Alva menatap ku dengan tatapan senang dan senyum kaku yang menyebalkan. "tentu saja! aku bukannya batu es berjalan!"

Sebelum sempat aku membekukannya Anak setengah Vampir itu berlari cepat keluar bilik, sepertinya kecepatannya bertambah berkali-kali lipat dari sebelumnya. Menyisakan ku dengan Ryoko, akhirnya hanya kami yang pergi ke perpustakaan akademi. Perpustakaan Akademi hanya dibuka selama jam pelajaran berlangsung dan selalu ramai oleh—terutamanya—anak-anak baru. Helaan nafas ku bercampur dengan udara berdebu dan bau dari buku-buku tua, aku sudah menyembunyikan diri di salah satu lorong yang dipenuhi rak-rak buku tinggi. Sorot redup cahaya matahari mengintip dari balik jendela berbingkai tinggi di ujung lorong, menyinari ku seolah aku adalah patung tua yang terlantar.

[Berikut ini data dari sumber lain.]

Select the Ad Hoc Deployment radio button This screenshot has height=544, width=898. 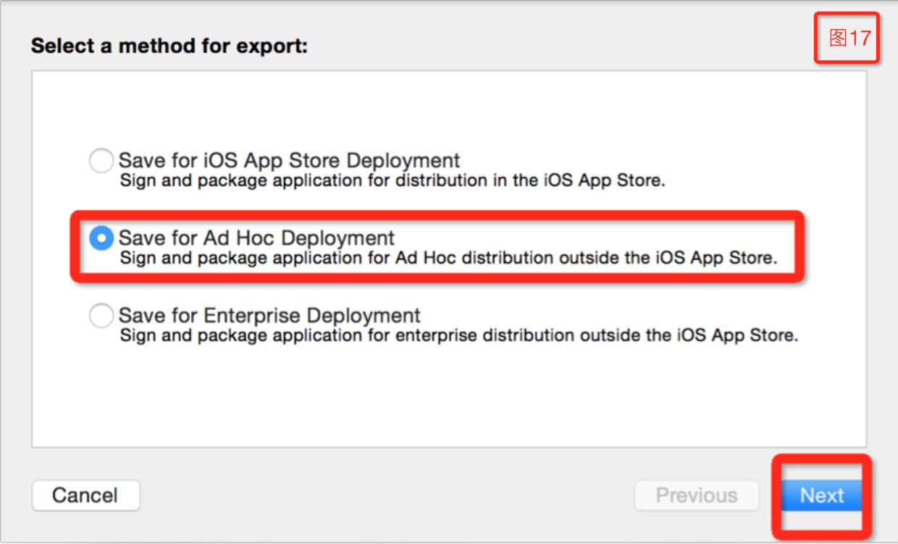click(x=101, y=238)
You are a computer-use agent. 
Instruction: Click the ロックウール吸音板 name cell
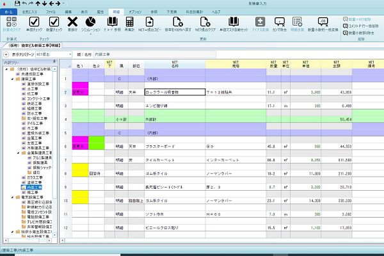pyautogui.click(x=175, y=92)
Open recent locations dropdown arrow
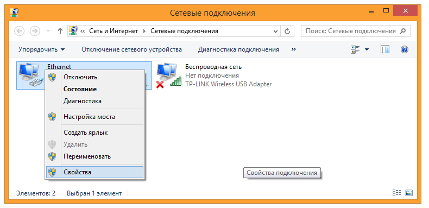 click(x=48, y=31)
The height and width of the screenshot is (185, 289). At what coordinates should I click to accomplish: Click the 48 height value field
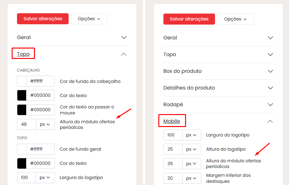point(26,124)
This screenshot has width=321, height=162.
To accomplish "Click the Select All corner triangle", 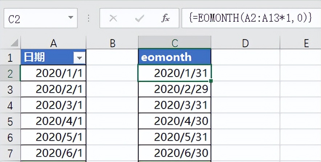I will pyautogui.click(x=14, y=43).
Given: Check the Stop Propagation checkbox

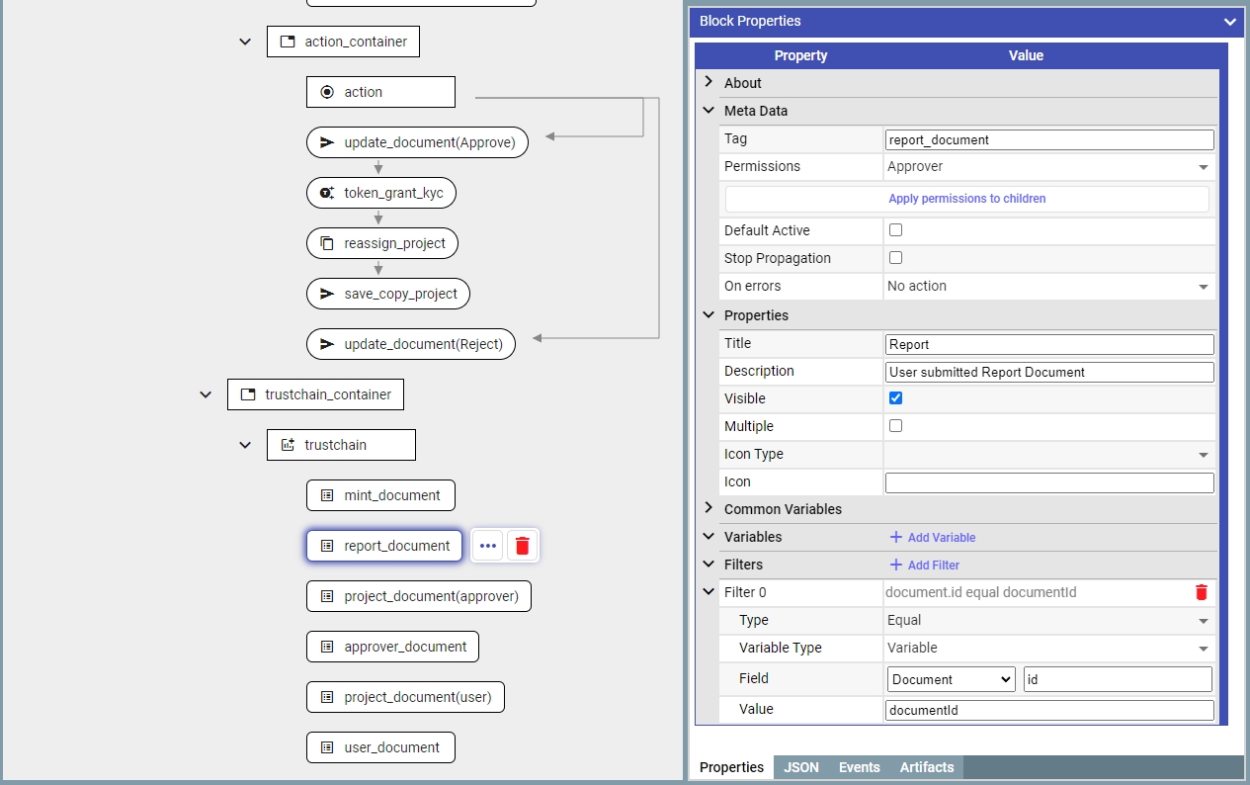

Aku mendesah, menangkup wajahku dengan tangan dan memandang deret buku berbagai sampul di hadapan ku. Perpustakan ini sangatlah luas, memiliki ruangan-ruangan berukuran besar, dan lantai-lantai lain. hampir ku pikir dapat tersesat di labirin perpustakaan ini, setiap sudut ada beberapa senior yang menjadi anggota perpustakaan membantu untuk menemukan buku-buku yang diinginkan. Tapi aku tidak menggunakan jasa mereka, setidaknya aku tidak mengatakan secara pasti buku apa yang ku inginkan. Aku hanya menyebutkan Tumbuhan Gaib, Sejarah Sihir, Dunia Lain. dan kami mendapatkan berlusin lemari-lemari tinggi berisi ribuan buku tebal, mungkin waktu hingga kelulusan tidak cukup untuk menemukan apa yang ku inginkan.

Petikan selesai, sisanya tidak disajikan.